# DNS problems



## eddyj (Jun 20, 2002)

I just received IMs from two posters, one in CA and one in MI that cannot connect to the server. Sounds like a DNS issue, from the sounds of it. I (in FL) am having no problems at all.


----------



## Mike Lang (Nov 17, 1999)

Yeah, it seems OK now.


----------



## Turtleboy (Mar 24, 2001)

I was having problems all day.


----------



## jrm01 (Oct 17, 2003)

I couldn't get in between 2:30 and 6:00. Seems OK now.


----------



## boywaja (Sep 30, 2001)

see http://isc.sans.org/diary.html?storyid=3257


> We've received a couple of reports from readers that name-services.com may be under a denial of service attack resulting in DNS being unavailable for a number of domains that host their DNS there.

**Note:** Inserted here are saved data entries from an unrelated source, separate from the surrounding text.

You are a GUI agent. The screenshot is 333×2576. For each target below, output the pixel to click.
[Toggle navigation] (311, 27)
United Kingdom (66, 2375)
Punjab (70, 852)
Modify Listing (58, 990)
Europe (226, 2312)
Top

tivocommunity.com uses name-service.com as its authoritative dns zone.


----------



## Turtleboy (Mar 24, 2001)

STill farked from many places.


----------



## choccy (Jan 1, 2001)

Only 1 of the 5 servers answers to me. Earlier today, none did.


----------



## Rob Helmerichs (Oct 17, 2000)

I've had only intermittent access for the past few hours...


----------



## David Bott (Jan 1, 1999)

Hi...eNom had ROOT DNS Server issues yesterday that affected a lot of people. I am an eNom client with all my domain though them. As such, we were also affected. I do think the issue has been resolved.

Thanks


----------



## choccy (Jan 1, 2001)

David Bott said:


> Hi...eNom had ROOT DNS Server issues yesterday that affected a lot of people. I am an eNom client with all my domain though them. As such, we were also affected. I do think the issue has been resolved.
> 
> Thanks


Have you considered having another site also hosting (slaving/secondarying) your DNS? I have all my domains hosted at 3 different locations (2 around here, 1 in Europe), all with different providers to prevent things like what happened yesterday. It's very unlikely that anyone is going to DDOS the 3 completely separate providers at the same time


----------



## David Bott (Jan 1, 1999)

Nope, for it really has not been an issue and we are DNS'ed with 5 root servers. It was a just a fluke kid of thing. They were responding, just very slow. As such, it would not have gone on to the next DNS Root server. 

But thanks for the thought.


----------